Sitzenbleiben als kontraproduktives Abstrafen

12.02.2002

Im Streit um das Sitzenbleiben in der Schule hat die Vorsitzende des Bundeselternrates, Renate Hendricks, nachdrücklich pädagogische Reformen angemahnt. Das bloße "Abstrafen" von Schülern durch das Wiederholen eines Jahres sei "völlig unsinnig", sagte Hendricks. Bei gefährdeter Versetzung sei vielmehr gezielte Hilfe für den Einzelnen notwendig. Dies habe der jüngste internationale Schulleistungstest "Pisa" eindeutig nachgewiesen.

Die deutsche Schule brauche deshalb eine "Förderkultur statt der bisherigen Selektionskultur", sagte Hendricks. Es sei falsch, Schüler ohne Förderung einfach nur zum Wiederholen einer Klasse zu "verurteilen". Dies zeige für ihren weiteren Lernerfolg wenig Wirkung. Der Schüler werde aus seiner Gruppe herausgerissen. "Zum Faktor Langeweile kommt hinzu, dass die Schüler oft gehänselt werden oder sich zum Klassenclown entwickeln", sagte Hendricks.

Sinnvoll sind nach den Worten der Bundeselternrats-Vorsitzenden auch die in einigen Bundesländern praktizierten Nachprüfungen. Schaffe der Schüler eine solche Prüfung, löse dies oft einen "Motivationsschub" aus, der meist noch Monate nachwirke.

Hendricks kritisierte die Position des sächsischen Kultusministers Matthias Rößler (CDU), der in der Sitzenbleiber-Debatte vor "Kuschel-Pädagogik" gewarnt hatte. "Rößler hat eine falsche Vorstellung von Pädagogik", sagte Hendricks. Dies gilt leider nicht nur für ihn, sondern möglicherweise auch für eine Mehrheit der deutschen Eltern, die sich leicht durch falsche Alternativen täuschen lassen.

Das Forsa-Institut hat nämlich heute die Ergebnisse einer repräsentativen Umfrage veröffentlicht, wonach nur 16 Prozent der Deutschen dafür sind, Schüler trotz schlechter Noten zu versetzen. Eine deutliche Mehrheit (79 Prozent) will das Sitzenbleiben beibehalten. Die Fragestellung war aber genauso tendenziös wie der Auftraggeber, die konservative TV-Zeitschrift "Bildwoche". Die Frage hätte lauten müssen, ob gezielte Förderung sinnvoller sei als pauschales Wiederholen.

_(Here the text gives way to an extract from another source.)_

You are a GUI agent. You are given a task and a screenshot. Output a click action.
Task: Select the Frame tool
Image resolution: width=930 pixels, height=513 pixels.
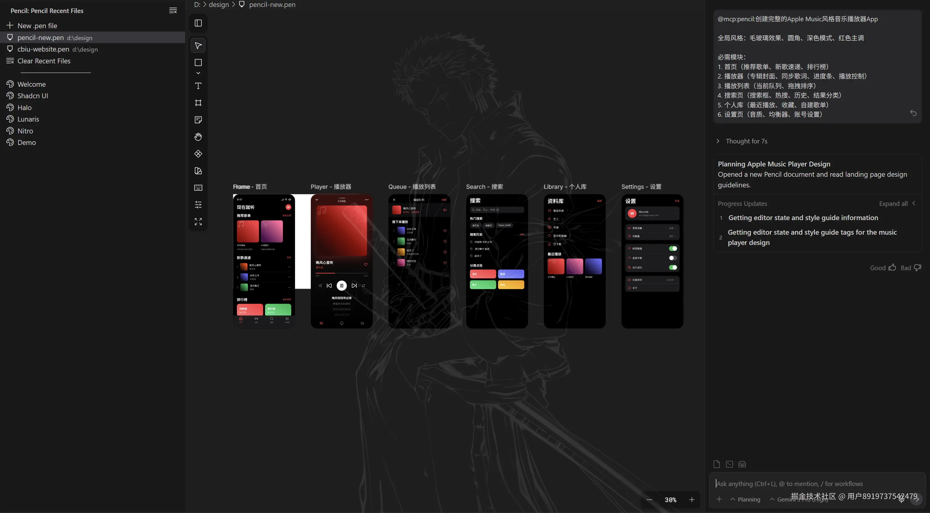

Die Gewerkschaft Erziehung und Wissenschaft (GEW) hatte in der vergangenen Woche mit ihrer Forderung nach Abschaffung des Sitzenbleibens eine breite pädagogische Debatte ausgelöst. Jedes Jahr drehen in Deutschland rund 250 000 Schüler eine so genannte Ehrenrunde. Jeder vierte Schüler bleibt im Lauf seiner Schulzeit mindestens einmal sitzen. Kein Schulsystem eines anderen Industrielandes hat eine so hohe Sitzenbleiber-Quote.

Die niedersächsische Kultusministerin Renate Jürgens-Pieper (SPD) hat Anfang Februar dem Vorschlag der GEW unter der Bedingung zugestimmt, dass es eine breite Zustimmung von Eltern und Lehrern gäbe. Bei ihren Länderkollegen und Lehrerverbänden ist sie damit größtenteils auf Unverständnis gestoßen. Die suggestive Meinungsumfrage wird ihr wahrscheinlich den Rest geben.

Ihre Bedingung hat Renate Jürgens-Pieper auch falsch gestellt. Entscheidend ist nämlich nicht, ob es eine breite Zustimmung von Eltern und Lehrern gibt, sondern ob es genug Eltern und Lehrer gibt, die ihre Schulen nach dem neuen Prinzip einrichten wollen. Sie bräuchten sich dann nur zusammentun, statt auf eine Mehrheit zu warten, die bei einer veralteten Vorstellung von Pädagogik stehen geblieben ist. Man denke sich nur, wie die Eltern reagieren würden, wenn ihr Kind deswegen sitzenbleiben müßte, weil die Mehrheit seiner Kameraden das Klassenziel nicht erreicht hat. Pädagogik ist eine individuelle, keine demokratische Frage.